Récemment toutefois, cette différenciation par le paramétrage du compte Facebook a été grignotée par l’application du droit à la preuve qui justifiait, en l’espèce, une atteinte non disproportionnée à la vie privée du salarié en cause ; ce dernier, éducateur, avait tenu des propos humiliants par Messenger auprès d’un résident handicapé dont il était en charge et l’employeur avait produit les captures d’écran de ces échanges pour légitimer son licenciement pour faute grave devant les juges.
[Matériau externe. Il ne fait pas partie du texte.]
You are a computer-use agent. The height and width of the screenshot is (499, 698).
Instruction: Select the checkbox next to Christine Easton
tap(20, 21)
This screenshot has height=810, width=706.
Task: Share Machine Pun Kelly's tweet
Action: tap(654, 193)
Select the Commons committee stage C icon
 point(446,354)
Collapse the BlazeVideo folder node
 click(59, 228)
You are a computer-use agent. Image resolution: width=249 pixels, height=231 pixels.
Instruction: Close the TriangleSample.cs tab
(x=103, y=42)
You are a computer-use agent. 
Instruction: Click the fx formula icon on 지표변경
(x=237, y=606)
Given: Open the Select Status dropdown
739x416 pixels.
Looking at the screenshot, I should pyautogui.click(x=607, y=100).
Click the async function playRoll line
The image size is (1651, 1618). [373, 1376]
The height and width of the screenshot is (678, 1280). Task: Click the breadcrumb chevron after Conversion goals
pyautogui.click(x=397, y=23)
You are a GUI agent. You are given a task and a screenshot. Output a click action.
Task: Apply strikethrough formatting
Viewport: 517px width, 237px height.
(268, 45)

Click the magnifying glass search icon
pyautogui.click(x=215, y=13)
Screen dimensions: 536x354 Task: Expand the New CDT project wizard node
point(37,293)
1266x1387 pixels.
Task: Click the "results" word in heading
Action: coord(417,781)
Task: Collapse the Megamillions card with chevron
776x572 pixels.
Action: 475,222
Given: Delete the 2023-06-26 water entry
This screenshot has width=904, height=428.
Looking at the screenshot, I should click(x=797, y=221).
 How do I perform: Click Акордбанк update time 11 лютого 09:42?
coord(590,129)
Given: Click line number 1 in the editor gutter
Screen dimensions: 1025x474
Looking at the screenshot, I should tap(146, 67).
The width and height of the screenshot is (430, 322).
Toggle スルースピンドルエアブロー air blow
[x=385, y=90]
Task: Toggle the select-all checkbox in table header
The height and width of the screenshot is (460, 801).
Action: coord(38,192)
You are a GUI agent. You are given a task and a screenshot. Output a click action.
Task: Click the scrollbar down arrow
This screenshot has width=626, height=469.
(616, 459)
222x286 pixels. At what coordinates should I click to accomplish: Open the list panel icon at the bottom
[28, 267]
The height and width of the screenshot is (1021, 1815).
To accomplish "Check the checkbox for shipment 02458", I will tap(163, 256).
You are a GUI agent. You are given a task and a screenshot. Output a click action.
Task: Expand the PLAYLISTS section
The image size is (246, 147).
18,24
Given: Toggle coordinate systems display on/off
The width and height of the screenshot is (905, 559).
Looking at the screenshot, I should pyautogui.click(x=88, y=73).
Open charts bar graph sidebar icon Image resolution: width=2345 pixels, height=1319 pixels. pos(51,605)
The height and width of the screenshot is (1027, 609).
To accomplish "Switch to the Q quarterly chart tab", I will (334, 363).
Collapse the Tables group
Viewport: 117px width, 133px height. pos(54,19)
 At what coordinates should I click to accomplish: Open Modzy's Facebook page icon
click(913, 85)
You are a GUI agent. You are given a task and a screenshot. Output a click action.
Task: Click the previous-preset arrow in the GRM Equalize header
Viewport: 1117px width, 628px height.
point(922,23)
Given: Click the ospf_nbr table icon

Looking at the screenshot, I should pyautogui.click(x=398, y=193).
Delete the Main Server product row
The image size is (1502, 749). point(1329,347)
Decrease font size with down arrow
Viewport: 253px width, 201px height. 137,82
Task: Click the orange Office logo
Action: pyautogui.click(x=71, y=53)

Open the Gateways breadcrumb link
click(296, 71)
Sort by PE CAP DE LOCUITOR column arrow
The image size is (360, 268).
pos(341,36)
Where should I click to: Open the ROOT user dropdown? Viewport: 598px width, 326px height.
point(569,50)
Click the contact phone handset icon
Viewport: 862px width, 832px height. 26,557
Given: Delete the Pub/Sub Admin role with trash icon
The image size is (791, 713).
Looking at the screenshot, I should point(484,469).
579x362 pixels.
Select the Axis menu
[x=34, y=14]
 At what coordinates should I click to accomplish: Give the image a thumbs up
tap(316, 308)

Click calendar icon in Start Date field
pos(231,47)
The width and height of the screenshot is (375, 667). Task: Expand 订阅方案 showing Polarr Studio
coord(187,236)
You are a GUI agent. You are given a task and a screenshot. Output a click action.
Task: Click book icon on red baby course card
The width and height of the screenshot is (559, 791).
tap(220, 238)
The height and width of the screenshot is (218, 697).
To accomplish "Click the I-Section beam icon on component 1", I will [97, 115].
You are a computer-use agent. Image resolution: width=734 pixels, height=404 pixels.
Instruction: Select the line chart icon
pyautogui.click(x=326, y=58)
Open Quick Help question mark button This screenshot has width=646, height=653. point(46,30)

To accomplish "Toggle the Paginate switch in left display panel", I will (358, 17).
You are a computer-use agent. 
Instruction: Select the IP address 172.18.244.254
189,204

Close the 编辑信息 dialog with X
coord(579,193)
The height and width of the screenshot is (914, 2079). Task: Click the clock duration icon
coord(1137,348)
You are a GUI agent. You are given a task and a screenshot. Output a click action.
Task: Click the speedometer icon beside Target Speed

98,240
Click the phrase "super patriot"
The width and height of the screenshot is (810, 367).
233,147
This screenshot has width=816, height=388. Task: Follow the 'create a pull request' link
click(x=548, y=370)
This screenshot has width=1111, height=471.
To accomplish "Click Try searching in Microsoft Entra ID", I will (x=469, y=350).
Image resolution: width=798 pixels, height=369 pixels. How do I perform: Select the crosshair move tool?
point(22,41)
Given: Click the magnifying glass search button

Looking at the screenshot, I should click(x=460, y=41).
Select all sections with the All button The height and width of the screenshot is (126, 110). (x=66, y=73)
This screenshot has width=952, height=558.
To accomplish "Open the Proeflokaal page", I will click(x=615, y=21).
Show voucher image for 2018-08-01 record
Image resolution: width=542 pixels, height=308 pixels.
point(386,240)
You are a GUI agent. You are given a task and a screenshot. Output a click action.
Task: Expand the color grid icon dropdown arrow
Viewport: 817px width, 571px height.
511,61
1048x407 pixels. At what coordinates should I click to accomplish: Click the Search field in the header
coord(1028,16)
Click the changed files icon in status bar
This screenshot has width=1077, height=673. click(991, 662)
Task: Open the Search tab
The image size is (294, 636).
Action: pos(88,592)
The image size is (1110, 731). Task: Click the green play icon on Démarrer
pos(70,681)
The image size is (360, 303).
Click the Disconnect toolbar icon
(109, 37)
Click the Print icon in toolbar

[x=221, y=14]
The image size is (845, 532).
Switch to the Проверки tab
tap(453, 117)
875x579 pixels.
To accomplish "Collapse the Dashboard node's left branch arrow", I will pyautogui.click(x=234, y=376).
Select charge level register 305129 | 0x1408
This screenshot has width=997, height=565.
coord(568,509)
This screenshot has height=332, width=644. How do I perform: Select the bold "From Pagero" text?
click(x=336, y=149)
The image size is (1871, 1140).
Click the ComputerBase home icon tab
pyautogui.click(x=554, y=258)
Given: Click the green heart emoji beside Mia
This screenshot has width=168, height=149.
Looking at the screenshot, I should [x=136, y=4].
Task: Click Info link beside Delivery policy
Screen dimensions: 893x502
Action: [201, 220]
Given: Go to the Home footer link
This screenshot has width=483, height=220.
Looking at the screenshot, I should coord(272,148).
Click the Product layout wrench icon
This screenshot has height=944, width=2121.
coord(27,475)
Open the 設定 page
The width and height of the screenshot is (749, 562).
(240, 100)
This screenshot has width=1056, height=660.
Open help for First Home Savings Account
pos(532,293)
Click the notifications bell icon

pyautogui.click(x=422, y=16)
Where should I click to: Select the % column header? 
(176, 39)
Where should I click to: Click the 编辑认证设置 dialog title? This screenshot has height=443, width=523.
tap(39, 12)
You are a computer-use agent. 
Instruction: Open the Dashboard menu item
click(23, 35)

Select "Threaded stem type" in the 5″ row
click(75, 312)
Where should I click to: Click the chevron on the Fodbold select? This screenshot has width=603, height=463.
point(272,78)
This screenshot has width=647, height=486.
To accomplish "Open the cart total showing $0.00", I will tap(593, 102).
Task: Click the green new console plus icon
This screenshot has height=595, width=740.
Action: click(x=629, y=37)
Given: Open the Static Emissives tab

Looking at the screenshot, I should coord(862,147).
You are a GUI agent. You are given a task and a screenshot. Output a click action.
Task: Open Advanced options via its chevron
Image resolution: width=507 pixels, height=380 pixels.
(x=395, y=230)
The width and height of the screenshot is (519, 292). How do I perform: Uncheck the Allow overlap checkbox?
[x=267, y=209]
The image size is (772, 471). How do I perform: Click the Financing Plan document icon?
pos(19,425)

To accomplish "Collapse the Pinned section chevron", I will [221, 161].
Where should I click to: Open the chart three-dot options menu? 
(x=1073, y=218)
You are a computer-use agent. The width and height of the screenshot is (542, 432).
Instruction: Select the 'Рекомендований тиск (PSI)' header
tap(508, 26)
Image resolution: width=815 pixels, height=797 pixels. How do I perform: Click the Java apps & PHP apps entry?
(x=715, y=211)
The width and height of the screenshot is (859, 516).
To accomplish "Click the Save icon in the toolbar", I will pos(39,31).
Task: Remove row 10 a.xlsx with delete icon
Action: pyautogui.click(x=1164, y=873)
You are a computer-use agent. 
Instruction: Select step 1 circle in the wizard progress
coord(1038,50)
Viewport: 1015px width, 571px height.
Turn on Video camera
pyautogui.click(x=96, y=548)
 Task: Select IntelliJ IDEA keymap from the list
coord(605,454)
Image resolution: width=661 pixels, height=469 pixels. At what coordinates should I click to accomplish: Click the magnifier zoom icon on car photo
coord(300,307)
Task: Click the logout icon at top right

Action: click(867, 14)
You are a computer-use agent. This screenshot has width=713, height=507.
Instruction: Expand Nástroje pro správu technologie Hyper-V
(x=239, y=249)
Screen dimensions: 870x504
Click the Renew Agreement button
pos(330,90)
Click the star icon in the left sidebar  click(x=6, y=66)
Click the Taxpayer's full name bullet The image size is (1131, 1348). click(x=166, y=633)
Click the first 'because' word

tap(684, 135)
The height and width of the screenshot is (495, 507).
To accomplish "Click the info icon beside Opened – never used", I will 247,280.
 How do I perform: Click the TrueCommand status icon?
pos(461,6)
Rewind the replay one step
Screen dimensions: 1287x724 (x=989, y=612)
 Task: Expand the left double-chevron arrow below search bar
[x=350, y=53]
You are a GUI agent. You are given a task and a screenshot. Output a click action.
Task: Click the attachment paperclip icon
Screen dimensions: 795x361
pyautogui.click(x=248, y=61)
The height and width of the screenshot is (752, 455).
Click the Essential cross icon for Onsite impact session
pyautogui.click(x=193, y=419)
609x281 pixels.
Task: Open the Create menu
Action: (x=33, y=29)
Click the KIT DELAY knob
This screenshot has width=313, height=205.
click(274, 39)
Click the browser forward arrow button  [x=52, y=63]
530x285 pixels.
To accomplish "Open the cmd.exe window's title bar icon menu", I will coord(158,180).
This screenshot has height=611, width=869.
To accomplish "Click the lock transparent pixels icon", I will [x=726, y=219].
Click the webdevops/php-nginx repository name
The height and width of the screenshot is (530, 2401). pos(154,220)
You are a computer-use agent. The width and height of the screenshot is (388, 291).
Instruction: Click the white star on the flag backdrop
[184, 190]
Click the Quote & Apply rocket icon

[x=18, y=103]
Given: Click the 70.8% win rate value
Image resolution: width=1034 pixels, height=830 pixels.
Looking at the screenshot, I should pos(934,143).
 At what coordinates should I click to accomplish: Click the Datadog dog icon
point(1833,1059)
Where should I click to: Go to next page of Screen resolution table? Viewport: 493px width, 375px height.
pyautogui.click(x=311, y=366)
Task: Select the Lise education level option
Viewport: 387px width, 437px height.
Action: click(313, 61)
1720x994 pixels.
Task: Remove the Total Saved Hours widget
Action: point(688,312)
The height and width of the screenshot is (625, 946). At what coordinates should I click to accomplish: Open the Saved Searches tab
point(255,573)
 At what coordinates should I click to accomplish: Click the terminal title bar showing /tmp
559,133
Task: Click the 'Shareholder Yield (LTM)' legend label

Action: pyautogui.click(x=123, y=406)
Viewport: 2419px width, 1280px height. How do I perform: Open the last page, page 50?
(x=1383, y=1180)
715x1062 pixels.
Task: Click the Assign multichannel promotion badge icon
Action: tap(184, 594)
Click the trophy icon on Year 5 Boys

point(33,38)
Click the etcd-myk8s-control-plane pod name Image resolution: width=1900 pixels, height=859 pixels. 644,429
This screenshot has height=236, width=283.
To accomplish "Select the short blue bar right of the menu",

- Le contenu d’un profil LinkedIn a été récemment considéré comme librement utilisable par un ancien employeur afin, notamment, de justifier de l’occupation d’un nouvel emploi par un ex salarié licencié et réduire ainsi le montant des dommages et intérêts réclamés par ce dernier qui se prévalait, faussement, d’une situation de demandeur d’emploi sans véritable ressource pour subvenir à ses besoins.

Conclusion

Si une conclusion peut être apportée à l’ensemble de ces développements, c’est que les juges font preuve d’un pragmatisme certain dans l’appréciation des faits qui leur sont soumis car ils sont contraints de tenir compte de l'évolution des moyens et des pratiques de communication.

En effet, au-delà de l’amélioration même des techniques de communication, nos pratiques dans les relations humaines de travail évoluent. Les directives sont moins formelles, le vouvoiement disparait, les échanges se font de plus en plus souvent par sms au détriment du courriel ou de l’appel téléphonique, etc.

Et là encore, le propos n’est pas de critiquer ces changements de procédés, d’habitudes mais d’alerter sur les dérives inhérentes à la voie vers du « copinage » dans le milieu professionnel.

Du côté du salarié afin qu’il ne finisse pas par se sentir asservi au nom de l’affect éprouvé pour son ou sa supérieure hiérarchique. Et du côté de l’employeur pour qu’un sms adressé sous une émotion passagère négative ne se retourne pas brutalement contre lui avec la pancarte « harcèlement ».

Dit autrement, certes l’évolution du monde du travail ne permet pas de marquer une frontière nette entre la vie professionnelle et la vie personnelle mais les protagonistes de ce « monde » disposent encore de véritables moyens d’action pour préserver leurs intérêts respectifs en ne contribuant pas à un mélange des genres.

Commentaires - 2
Salvatore Castronovo - 05/10/2023 15:06
Merci pour cet article qui me maintient en contact avec le monde du travail ( que je côtoie épisodiquement ) et certains changements que j ai vu s amorcé dans la relation employé-employeur ...
Gérald Parreno - 05/10/2023 07:20
Merci pour cet article, très instructif, il va me permettre de compléter mon règlement intérieur.